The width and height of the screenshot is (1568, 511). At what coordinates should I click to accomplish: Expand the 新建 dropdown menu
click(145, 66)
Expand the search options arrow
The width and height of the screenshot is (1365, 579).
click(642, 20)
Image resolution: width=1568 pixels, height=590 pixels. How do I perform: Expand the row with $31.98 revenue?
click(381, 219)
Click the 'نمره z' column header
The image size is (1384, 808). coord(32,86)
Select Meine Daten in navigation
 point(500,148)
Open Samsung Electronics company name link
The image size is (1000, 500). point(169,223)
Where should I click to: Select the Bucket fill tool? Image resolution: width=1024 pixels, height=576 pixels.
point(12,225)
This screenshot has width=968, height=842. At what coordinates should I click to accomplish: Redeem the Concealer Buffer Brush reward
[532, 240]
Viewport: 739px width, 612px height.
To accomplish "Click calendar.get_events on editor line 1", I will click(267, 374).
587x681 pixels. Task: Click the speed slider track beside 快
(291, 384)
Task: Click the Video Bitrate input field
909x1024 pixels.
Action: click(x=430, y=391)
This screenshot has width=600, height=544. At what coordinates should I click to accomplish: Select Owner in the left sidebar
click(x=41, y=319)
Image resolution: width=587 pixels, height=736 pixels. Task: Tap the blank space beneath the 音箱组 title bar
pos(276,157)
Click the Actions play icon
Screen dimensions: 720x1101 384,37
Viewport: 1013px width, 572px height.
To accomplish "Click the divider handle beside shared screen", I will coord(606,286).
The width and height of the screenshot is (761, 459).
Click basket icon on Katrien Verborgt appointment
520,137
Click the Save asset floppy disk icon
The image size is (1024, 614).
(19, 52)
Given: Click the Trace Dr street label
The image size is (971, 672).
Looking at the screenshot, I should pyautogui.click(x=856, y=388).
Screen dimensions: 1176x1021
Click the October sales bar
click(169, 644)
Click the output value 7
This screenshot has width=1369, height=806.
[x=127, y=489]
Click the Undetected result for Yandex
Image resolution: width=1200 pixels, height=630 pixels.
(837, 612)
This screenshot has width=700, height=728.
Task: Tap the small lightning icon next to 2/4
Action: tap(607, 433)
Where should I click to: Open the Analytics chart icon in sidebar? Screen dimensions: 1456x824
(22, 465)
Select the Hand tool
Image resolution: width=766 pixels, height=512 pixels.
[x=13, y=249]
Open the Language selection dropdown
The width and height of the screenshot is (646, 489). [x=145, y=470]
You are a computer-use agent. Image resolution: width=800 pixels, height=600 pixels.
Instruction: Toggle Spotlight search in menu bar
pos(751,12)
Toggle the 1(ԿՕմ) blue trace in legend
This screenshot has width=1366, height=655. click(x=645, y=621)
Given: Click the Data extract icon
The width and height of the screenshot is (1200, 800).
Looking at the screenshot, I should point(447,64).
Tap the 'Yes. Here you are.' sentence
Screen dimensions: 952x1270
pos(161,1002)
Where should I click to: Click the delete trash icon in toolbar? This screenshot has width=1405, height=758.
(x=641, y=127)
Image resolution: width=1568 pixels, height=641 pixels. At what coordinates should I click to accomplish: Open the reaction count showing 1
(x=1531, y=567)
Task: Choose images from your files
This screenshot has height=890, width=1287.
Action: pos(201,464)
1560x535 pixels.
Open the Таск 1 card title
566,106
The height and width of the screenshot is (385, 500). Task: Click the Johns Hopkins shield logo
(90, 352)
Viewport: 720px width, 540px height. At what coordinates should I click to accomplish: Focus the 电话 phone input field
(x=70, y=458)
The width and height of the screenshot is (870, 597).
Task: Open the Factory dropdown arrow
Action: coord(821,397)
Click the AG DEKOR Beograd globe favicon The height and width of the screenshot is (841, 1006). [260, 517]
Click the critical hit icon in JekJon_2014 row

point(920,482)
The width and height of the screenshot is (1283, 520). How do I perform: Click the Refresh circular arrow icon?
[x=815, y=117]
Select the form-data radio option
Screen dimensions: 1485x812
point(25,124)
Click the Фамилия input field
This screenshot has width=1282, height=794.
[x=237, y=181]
---
Would you reproduce the material above in full, exactly as given?

- **RESPONSE BOX**
The width and height of the screenshot is (1568, 511). At what coordinates should I click to accomplish: Expand the 新建 dropdown menu
click(145, 66)
Expand the search options arrow
The width and height of the screenshot is (1365, 579).
click(642, 20)
Image resolution: width=1568 pixels, height=590 pixels. How do I perform: Expand the row with $31.98 revenue?
click(381, 219)
Click the 'نمره z' column header
The image size is (1384, 808). coord(32,86)
Select Meine Daten in navigation
 point(500,148)
Open Samsung Electronics company name link
The image size is (1000, 500). point(169,223)
Where should I click to: Select the Bucket fill tool? Image resolution: width=1024 pixels, height=576 pixels.
point(12,225)
This screenshot has width=968, height=842. At what coordinates should I click to accomplish: Redeem the Concealer Buffer Brush reward
[532, 240]
Viewport: 739px width, 612px height.
To accomplish "Click calendar.get_events on editor line 1", I will click(267, 374).
587x681 pixels. Task: Click the speed slider track beside 快
(291, 384)
Task: Click the Video Bitrate input field
909x1024 pixels.
Action: click(x=430, y=391)
This screenshot has width=600, height=544. At what coordinates should I click to accomplish: Select Owner in the left sidebar
click(x=41, y=319)
Image resolution: width=587 pixels, height=736 pixels. Task: Tap the blank space beneath the 音箱组 title bar
pos(276,157)
Click the Actions play icon
Screen dimensions: 720x1101 384,37
Viewport: 1013px width, 572px height.
To accomplish "Click the divider handle beside shared screen", I will coord(606,286).
The width and height of the screenshot is (761, 459).
Click basket icon on Katrien Verborgt appointment
520,137
Click the Save asset floppy disk icon
The image size is (1024, 614).
(19, 52)
Given: Click the Trace Dr street label
The image size is (971, 672).
Looking at the screenshot, I should pyautogui.click(x=856, y=388).
Screen dimensions: 1176x1021
Click the October sales bar
click(169, 644)
Click the output value 7
This screenshot has width=1369, height=806.
[x=127, y=489]
Click the Undetected result for Yandex
Image resolution: width=1200 pixels, height=630 pixels.
(837, 612)
This screenshot has width=700, height=728.
Task: Tap the small lightning icon next to 2/4
Action: tap(607, 433)
Where should I click to: Open the Analytics chart icon in sidebar? Screen dimensions: 1456x824
(22, 465)
Select the Hand tool
Image resolution: width=766 pixels, height=512 pixels.
[x=13, y=249]
Open the Language selection dropdown
The width and height of the screenshot is (646, 489). [x=145, y=470]
You are a computer-use agent. Image resolution: width=800 pixels, height=600 pixels.
Instruction: Toggle Spotlight search in menu bar
pos(751,12)
Toggle the 1(ԿՕմ) blue trace in legend
This screenshot has width=1366, height=655. click(x=645, y=621)
Given: Click the Data extract icon
The width and height of the screenshot is (1200, 800).
Looking at the screenshot, I should point(447,64).
Tap the 'Yes. Here you are.' sentence
Screen dimensions: 952x1270
pos(161,1002)
Where should I click to: Click the delete trash icon in toolbar? This screenshot has width=1405, height=758.
(x=641, y=127)
Image resolution: width=1568 pixels, height=641 pixels. At what coordinates should I click to accomplish: Open the reaction count showing 1
(x=1531, y=567)
Task: Choose images from your files
This screenshot has height=890, width=1287.
Action: pos(201,464)
1560x535 pixels.
Open the Таск 1 card title
566,106
The height and width of the screenshot is (385, 500). Task: Click the Johns Hopkins shield logo
(90, 352)
Viewport: 720px width, 540px height. At what coordinates should I click to accomplish: Focus the 电话 phone input field
(x=70, y=458)
The width and height of the screenshot is (870, 597).
Task: Open the Factory dropdown arrow
Action: coord(821,397)
Click the AG DEKOR Beograd globe favicon The height and width of the screenshot is (841, 1006). [260, 517]
Click the critical hit icon in JekJon_2014 row

point(920,482)
The width and height of the screenshot is (1283, 520). How do I perform: Click the Refresh circular arrow icon?
[x=815, y=117]
Select the form-data radio option
Screen dimensions: 1485x812
point(25,124)
Click the Фамилия input field
This screenshot has width=1282, height=794.
[x=237, y=181]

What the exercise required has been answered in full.